Ainsi donc, l’engagement qui est le vôtre depuis le jour de votre mariage et que vous poursuivez désormais au sein de la Communion Notre-Dame de l’Alliance représente une modalité concrète du chemin vers la sainteté. « Votre engagement pour la fidélité est un exemple patent de la valeur du sacrement de mariage. Nous vous encourageons à poursuivre avec courage votre cheminement de foi et à essaimer ces valeurs dans nos communautés ecclésiales pour une redécouverte de la vérité de ce sacrement »5.
« Quand nous scrutons devant Dieu les chemins de la vie, il n’y a pas de domaine qui soit exclu. Sur tous les plans de notre vie, nous pouvons continuer à grandir et offrir quelque chose de plus à Dieu, y compris sur les plans où nous faisons l’expérience des difficultés les plus fortes. Mais il faut demander à l’Esprit Saint de nous délivrer et d’expulser cette peur qui nous porte à lui interdire d’entrer dans certains domaines de notre vie. Lui qui demande tout donne également tout, et il ne veut pas entrer en nous pour mutiler ou affaiblir mais pour porter à la plénitude. Cela nous fait voir que le discernement n’est pas une autoanalyse intimiste, une introspection égoïste, mais une véritable sortie de nous- mêmes vers le mystère de Dieu qui nous aide à vivre la mission à laquelle il nous a appelés pour le bien de nos frères »6.
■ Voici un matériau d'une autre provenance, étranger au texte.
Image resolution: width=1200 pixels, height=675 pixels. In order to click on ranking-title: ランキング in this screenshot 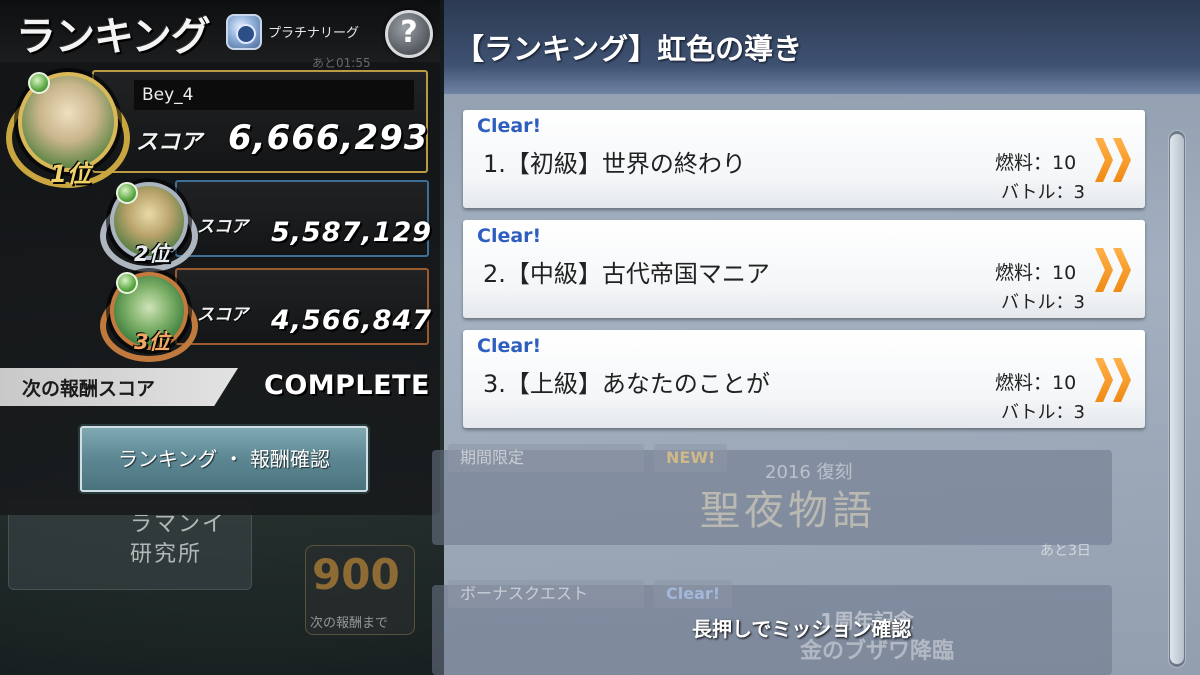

P. Benoît PIERRE (diocèse du Mans) lors de la récollection du groupe Pays de la Loire des 9-10 février à La Pommeraye.
1 Jean-Paul II, Homme et femme il les créa, Cerf, 2004, p. 250.
2 Cf. Décret sur l’apostolat des laïcs Apostolicam Actuositatem, n. 11.
3 Saint Jean-Paul II, Homme et femme il les créa, op. cit., p. 653.
4 SaintJean-Paul II, lettre apostolique Novo millenio ineunte n. 31.
5 Cardinal Ladaria Ferer L., Lettre adressée à la CNDA, 2 février 2018. 6 Pape François, Gaudete et exsultate, op. cit., n. 175.